How much does it cost to run NVIDIA A10G GPUs in 2025?

The NVIDIA A10G is a versatile GPU that bridges the gap between graphics workloads and AI inference. With 24 GB of GDDR6 memory and Ampere architecture, it delivers solid performance for mid-range AI models and visualization tasks at a fraction of the cost of flagship GPUs.

A10G specs & performance

The NVIDIA A10G strikes a balance between graphics capabilities and AI compute, making it a jack-of-all-trades in the GPU landscape.

Architecture: Ampere GA102 with 9,216 CUDA cores
Memory: 24 GB GDDR6 with ECC
Bandwidth: 600 GB/s memory bandwidth
Peak compute: 31.2 TFLOPS FP32, 125 TFLOPS tensor performance
Special features: 2nd-gen RT Cores for ray tracing, 3rd-gen Tensor Cores for AI

This configuration makes it ideal for serving small to medium language models (6B-13B parameters), running diffusion models like Stable Diffusion, and running GPU-accelerated visualization tasks including CAD and 3D rendering.

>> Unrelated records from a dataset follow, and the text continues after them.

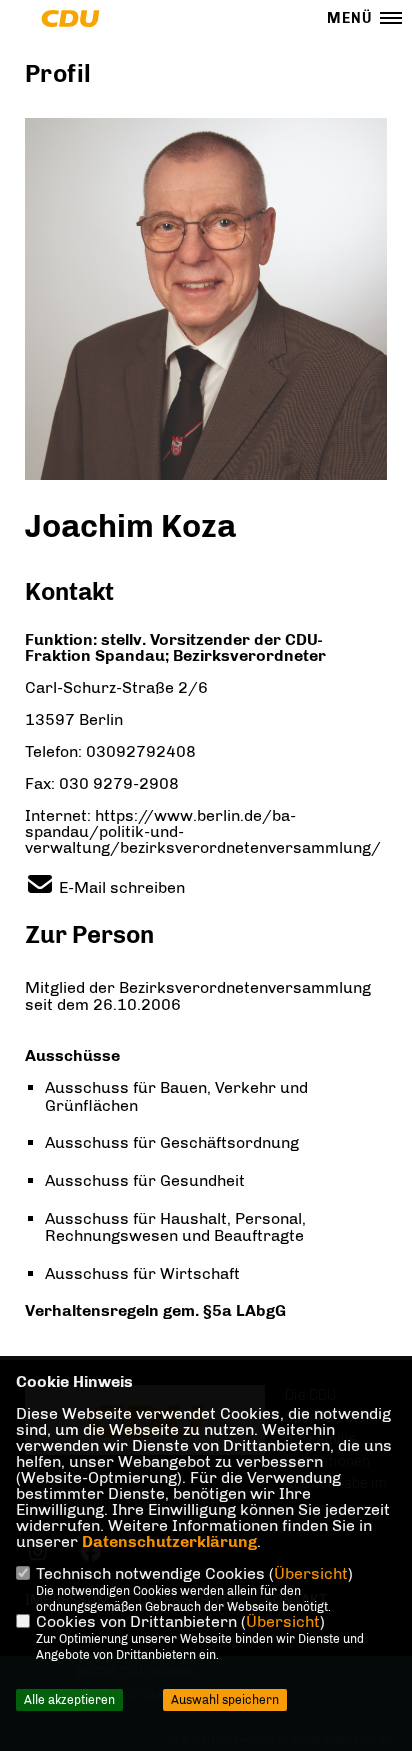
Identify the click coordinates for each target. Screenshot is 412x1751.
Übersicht (311, 1573)
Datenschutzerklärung (169, 1541)
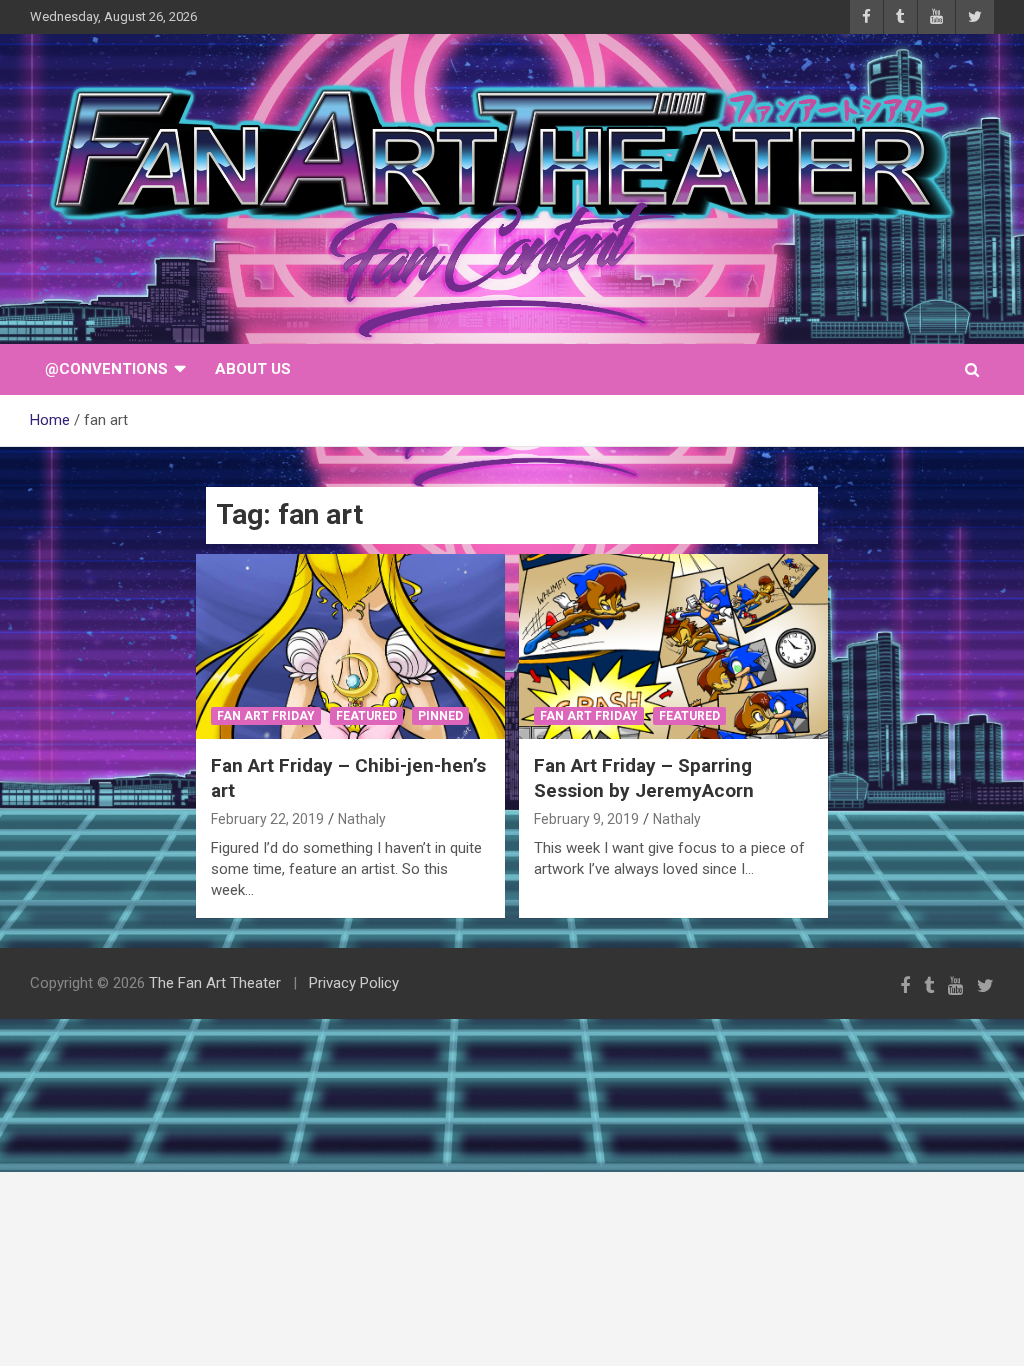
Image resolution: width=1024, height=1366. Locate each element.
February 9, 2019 (586, 819)
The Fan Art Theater (215, 983)
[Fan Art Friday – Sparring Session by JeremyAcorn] (673, 646)
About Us (253, 369)
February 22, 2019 (267, 819)
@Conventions (106, 369)
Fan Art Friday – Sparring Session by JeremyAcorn (644, 778)
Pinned (440, 716)
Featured (366, 716)
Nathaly (362, 819)
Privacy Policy (354, 983)
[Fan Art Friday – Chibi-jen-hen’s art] (350, 646)
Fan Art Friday (266, 716)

NVIDIA A10(G) cloud pricing

Here’s per-GPU pricing for A10G across major providers (August 2025):

Provider & SKU	Serverless	Spot	On-demand	1-yr reservation	3-yr reservation	Pricing source
Modal	$1.10/hr or $0.000306/sec	n/a	n/a	n/a	n/a	Modal pricing
AWS (G5.xlarge, 1× A10G)	n/a	$0.43/hr	$1.10/hr	~$0.70/hr	~$0.48/hr	Vantage
Azure (NVads A10 v5)	n/a	$0.60/hr	$3.20/hr	n/a	n/a	Vantage
Lambda Labs	n/a	n/a	$0.75/hr	Contact sales	Contact sales	Lambda
Oracle Cloud Infrastructure	n/a	n/a	$2.00/hr	n/a	n/a	OCI

You may notice that some providers offer A10s while others offer A10Gs. A10Gs are a variant of A10s created specifically for AWS. Both share the same VRAM and memory bandwidth, but A10s have a slightly higher CUDA core count and TFLOPS performance. Practically speaking, they perform similarly for ML inference tasks.

Choosing the right provider

There’s less choice for A10G GPUs than for many other GPU types—Google Cloud doesn’t offer them at all, and Azure’s pricing makes them hard to justify at $3.20/hr on-demand.

For inference workloads, Modal’s serverless offering at $0.000306/second means you only pay for actual compute time. A model that handles 100 requests taking 2 seconds each costs just $0.06—compared to paying $1.10 for the full hour on AWS whether you use it or not.
Lambda Labs offers the most straightforward deal at $0.75/hr for steady workloads that need uninterrupted compute.
AWS with 3-year reservations is ~$0.48/hr, but that locks you into paying $4,200 annually per GPU regardless of actual usage.

The math is simple: unless your GPU runs consistently for three years, serverless beats reserved pricing. And that’s before considering that serverless handles traffic spikes automatically while reserved instances leave you choosing between wasted capacity or unhappy users during peak traffic.

On-premise options: buy an A10G?

For those considering ownership:

Single A10G PCIe card: ~$2,000-3,000

At $2.5k per card, breakeven against $1-2/hour cloud rates happens in 4-8 months of heavy utilization. Factor in ~$0.15-0.25/hr for electricity and cooling, and your effective cost might be $0.35-0.50/hr—but only if you maintain >70% utilization.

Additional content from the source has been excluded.